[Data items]
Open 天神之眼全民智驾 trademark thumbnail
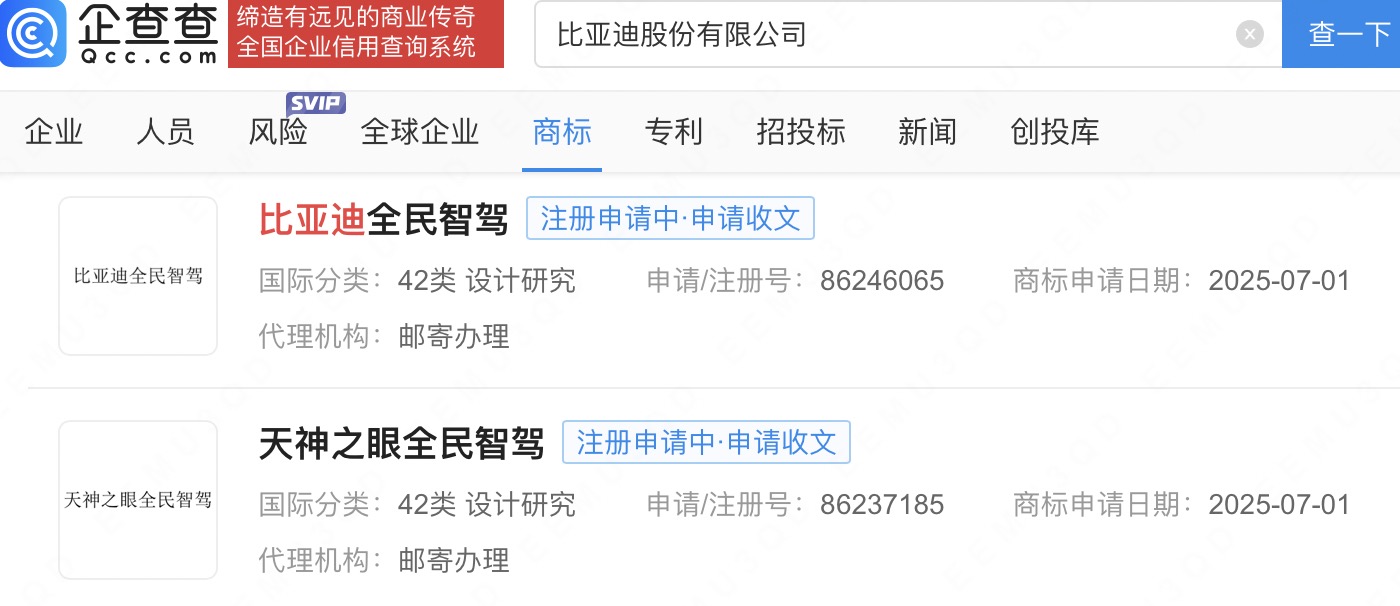This screenshot has height=606, width=1400. click(138, 500)
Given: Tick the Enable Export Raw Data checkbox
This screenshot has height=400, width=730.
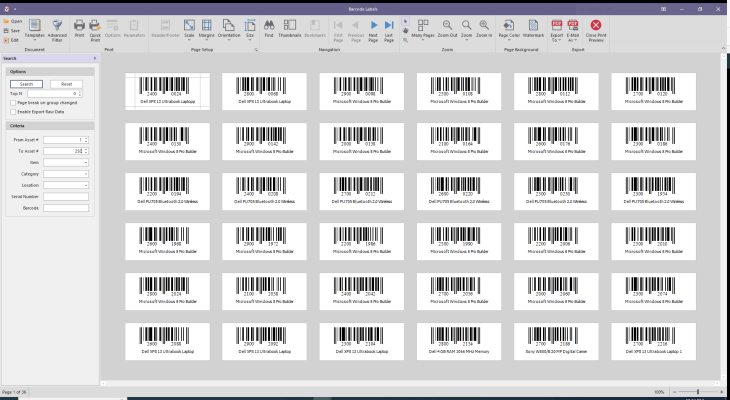Looking at the screenshot, I should tap(12, 112).
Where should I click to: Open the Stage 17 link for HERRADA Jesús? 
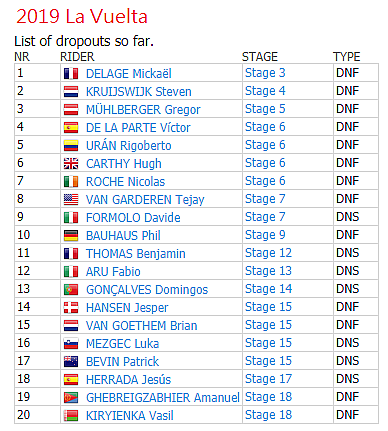pos(268,379)
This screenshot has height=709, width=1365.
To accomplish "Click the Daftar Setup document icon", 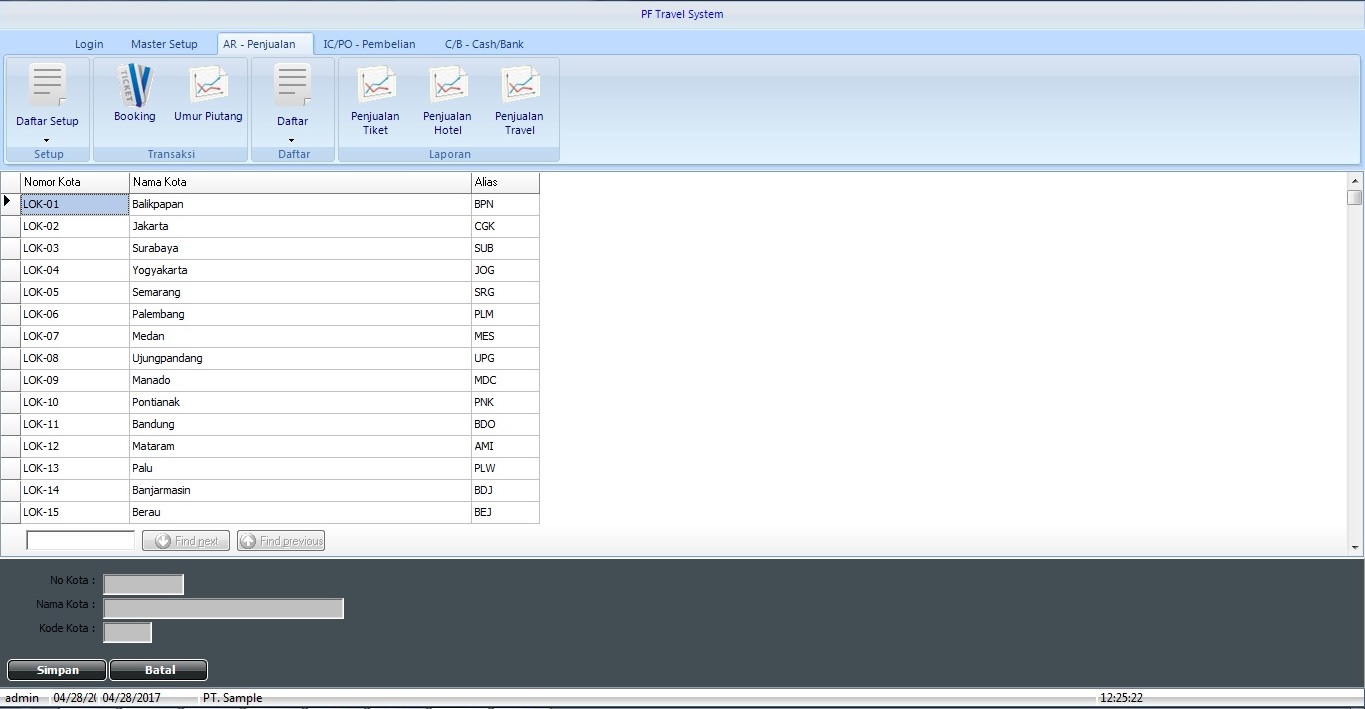I will tap(47, 86).
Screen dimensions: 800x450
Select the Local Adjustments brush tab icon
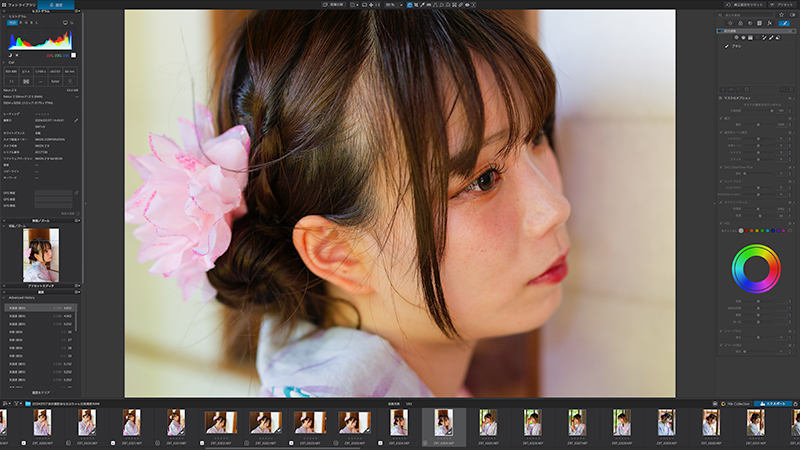coord(784,23)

How to complete this task ▸ Starting at the line that contains "Screen dimensions: 800x450", transcribe each line through the last one of the entries above, exactly and without pictures.

Answer section ▸
Screen dimensions: 800x450
Select the Local Adjustments brush tab icon
coord(784,23)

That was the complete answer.